J'en ai marre. J'en ai par dessus la tête. “I’m fed up with something.” You can do that.
Avoir peur like flipper. “You’re afraid?”, “Are you afraid?”, or “I was afraid.”
Then on y va “let’s go”. You do this. It means, okay, let's go.
Next one, oh la la or just oh la la. Usually when you say oh la la, it’s like that, but when you do a full sentence, you just do it once then you do the sentence, oh la la, oh la la. Oh la la, je suis en retard. “I’m late.” Oh la la, I’m late. So you can do that.
Next, je ne sais pas, but you can also do that...like a pout.
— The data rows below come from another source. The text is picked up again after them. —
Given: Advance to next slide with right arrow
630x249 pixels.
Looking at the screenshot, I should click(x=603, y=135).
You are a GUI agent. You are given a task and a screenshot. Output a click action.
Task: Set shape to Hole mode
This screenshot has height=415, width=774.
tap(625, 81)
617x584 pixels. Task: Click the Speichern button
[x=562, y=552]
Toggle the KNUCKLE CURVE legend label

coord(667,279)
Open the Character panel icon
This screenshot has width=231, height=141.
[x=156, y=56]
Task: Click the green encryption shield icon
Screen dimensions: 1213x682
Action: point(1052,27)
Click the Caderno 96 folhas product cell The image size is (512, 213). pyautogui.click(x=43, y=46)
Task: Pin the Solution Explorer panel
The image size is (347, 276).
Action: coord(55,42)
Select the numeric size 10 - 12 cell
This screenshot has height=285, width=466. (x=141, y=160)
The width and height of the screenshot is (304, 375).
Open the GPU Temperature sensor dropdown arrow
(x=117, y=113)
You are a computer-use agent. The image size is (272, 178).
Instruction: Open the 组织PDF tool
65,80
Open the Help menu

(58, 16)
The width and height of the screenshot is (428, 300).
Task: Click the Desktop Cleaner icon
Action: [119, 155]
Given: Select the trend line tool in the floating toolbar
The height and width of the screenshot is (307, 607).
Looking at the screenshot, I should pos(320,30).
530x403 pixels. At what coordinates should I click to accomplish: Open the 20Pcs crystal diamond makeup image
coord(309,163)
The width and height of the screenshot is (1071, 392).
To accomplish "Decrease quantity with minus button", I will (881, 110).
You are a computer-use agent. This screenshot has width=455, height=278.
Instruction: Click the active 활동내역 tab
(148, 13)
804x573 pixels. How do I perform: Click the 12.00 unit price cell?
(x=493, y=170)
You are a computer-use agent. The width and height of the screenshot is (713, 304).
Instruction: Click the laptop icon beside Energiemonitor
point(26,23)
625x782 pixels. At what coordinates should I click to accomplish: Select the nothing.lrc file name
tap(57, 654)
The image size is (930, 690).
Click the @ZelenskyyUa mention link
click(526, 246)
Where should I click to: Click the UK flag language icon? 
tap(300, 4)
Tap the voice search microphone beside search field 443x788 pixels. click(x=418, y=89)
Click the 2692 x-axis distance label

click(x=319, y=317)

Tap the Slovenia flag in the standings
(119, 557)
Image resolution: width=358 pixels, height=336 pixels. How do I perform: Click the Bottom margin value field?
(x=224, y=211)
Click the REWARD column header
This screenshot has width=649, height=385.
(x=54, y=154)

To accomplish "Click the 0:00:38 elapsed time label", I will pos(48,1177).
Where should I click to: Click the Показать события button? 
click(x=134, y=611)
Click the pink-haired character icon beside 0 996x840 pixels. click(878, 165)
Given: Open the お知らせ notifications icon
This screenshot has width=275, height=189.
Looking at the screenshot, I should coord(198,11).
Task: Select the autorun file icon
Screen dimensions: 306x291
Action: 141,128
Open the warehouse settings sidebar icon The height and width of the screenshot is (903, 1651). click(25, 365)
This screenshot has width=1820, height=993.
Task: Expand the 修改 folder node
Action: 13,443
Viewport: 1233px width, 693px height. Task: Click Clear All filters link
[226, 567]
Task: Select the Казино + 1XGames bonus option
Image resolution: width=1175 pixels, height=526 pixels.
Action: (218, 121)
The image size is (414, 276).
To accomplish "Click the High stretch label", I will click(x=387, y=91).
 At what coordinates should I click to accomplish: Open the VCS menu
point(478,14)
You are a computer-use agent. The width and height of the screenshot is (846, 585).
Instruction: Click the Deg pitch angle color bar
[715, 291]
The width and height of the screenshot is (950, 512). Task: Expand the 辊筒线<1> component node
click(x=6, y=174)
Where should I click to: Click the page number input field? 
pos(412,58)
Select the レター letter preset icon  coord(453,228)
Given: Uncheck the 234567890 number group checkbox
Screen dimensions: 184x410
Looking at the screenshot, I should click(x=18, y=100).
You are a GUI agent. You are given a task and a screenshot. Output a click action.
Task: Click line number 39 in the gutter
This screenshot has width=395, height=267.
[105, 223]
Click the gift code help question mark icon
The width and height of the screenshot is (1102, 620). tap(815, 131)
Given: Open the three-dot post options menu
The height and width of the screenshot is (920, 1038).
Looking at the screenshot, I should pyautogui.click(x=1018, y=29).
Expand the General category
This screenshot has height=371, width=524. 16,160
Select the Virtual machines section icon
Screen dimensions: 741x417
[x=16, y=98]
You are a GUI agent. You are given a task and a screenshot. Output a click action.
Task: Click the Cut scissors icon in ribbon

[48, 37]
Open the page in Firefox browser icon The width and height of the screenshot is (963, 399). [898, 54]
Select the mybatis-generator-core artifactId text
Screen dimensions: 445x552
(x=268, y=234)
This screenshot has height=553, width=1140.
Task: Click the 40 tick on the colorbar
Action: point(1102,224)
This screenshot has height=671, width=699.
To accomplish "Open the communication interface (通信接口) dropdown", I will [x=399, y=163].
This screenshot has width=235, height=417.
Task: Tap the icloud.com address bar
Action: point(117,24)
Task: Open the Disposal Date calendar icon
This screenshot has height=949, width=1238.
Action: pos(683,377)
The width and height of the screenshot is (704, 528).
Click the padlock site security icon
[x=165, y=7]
You pout...like you do just the pouting or you can also do it with your hands like...I don't know…Je ne sais pas…
C'est pas moi, it’s like, whoa, it’s not me like usually you do that with your head in the same time like c'est pas moi “it’s not me”, it’s not my fault. I didn't do anything like c'est pas moi. You can use it in everyday life, not only if you're arrested. You just say, oh I don't know like it's not me if something happened like someone is telling you it's your fault. No, it's not my fault.
Then mon oeil. Mon oeil, you do that, but it's a bit childish, be careful.
J'ai du nez, you do that, you’re satisfied so you smile. I have flair. I knew it. I knew it.
Then - Il est fou! “He’s crazy!” So this or this. He's crazy! He's crazy! You're crazy! You are crazy! Like a mean look. I'm talking to someone, you're crazy!
The last one motus et bouche cousue, motus… et bouche cousue.